There’s a square in the middle of Reykjavik with a beating heart that’s fighting for its life.
The park is called Hjartagarðurinn, literally translated as “Heart Garden,” and fondly known as “Heart Park.”
These photographs were taken last summer, when the park was in all its glory. A community of artists brought people together to clean up what was formerly a derelict abandoned lot, in the center of the main shopping district of Reykjavik.
A stage was built, benches and tables were brought in, playground equipment was set up, skateboard ramps were constructed…and, as the park came to life, the crowd gathered.
When I came across the park in December, it was quiet and empty, with the exception of a couple skateboarding kids, but I was intrigued by the surrounding walls covered in graffiti.
In the center of the park, under a couple of picnic tables, is a brick heart, the symbol for the park.
The next day I met Jelena Schally, a young Icelandic woman whose family had moved to Norway. She had moved back to Reykjavik last summer, where she was jobless and on her own for the first time. She was unsure of her direction.
Then she happened upon Heart Park.
Here Jelena found friends that became like family, and, more importantly, a new passion for life. Encouraged by her new friends, Jelena took photographs (the first two above are hers), and began to paint.
She’s having a gallery show later this year.

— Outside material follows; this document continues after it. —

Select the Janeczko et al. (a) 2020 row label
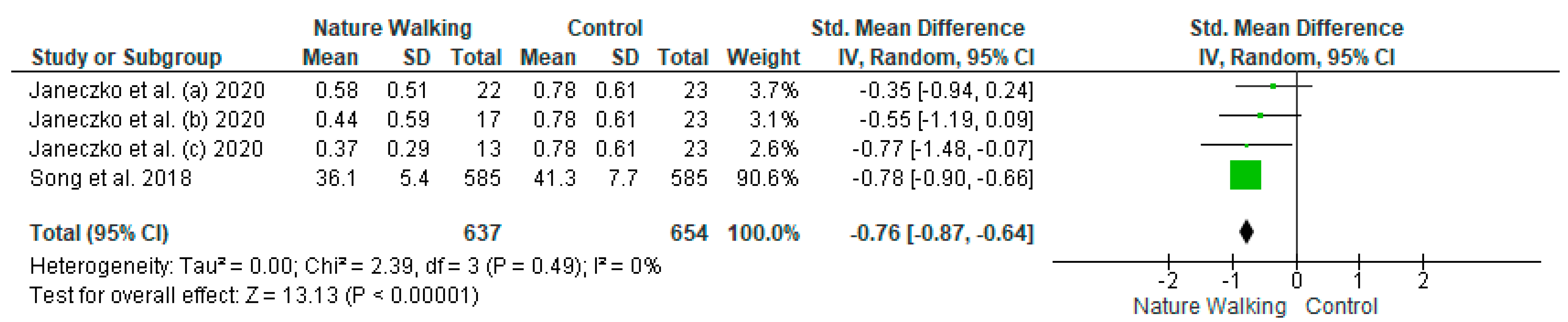This screenshot has width=1568, height=322. tap(147, 90)
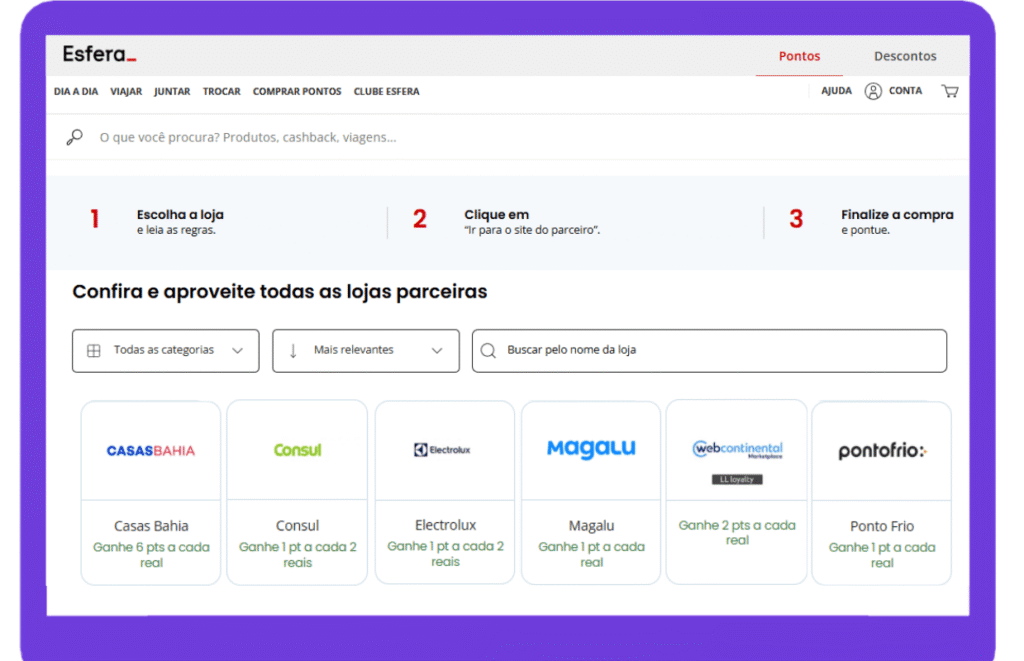Switch to the Descontos tab

click(904, 56)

When I met Jelena in December, she was working at the reception desk of Hotel Borg, and her eyes sparkled as she talked about the park.
Then she told me about the park’s fate.
The land is privately owned by a property management company. Before 2008, there were plans to build a mall on the lot, but the financial crash put an end to the project.

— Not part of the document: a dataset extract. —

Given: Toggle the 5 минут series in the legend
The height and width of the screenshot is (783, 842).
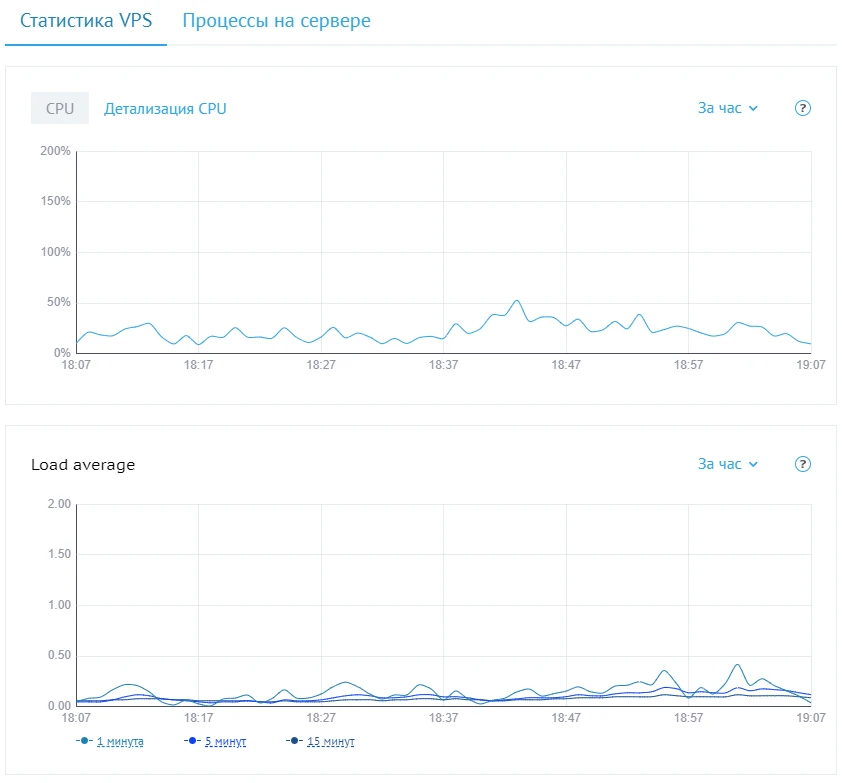Looking at the screenshot, I should (x=226, y=741).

It sat empty, until the group of artists saw its potential and transformed it, making it a symbol of hope and change, rather than of economic defeat.
Unfortunately, it seems that Heart Park is scheduled to be demolished to make room for a hotel.
The creative community of artists who worked so hard to bring life to this park, have fought just as hard to keep it alive.
At the moment, it seems they have lost the battle.
They are looking for an alternate location, but it has been suggested that they relocate to a suburb twenty minutes outside of Reykjavik center. Not, obviously, a place where visitors would see it. Not even a place where the community will likely gather.
In my travels, I search out places like Hjartagarðurinn…it is where the essence of a city’s character is found.
To lose Heart Park is to lose a vital piece of Reykjavik’s culture.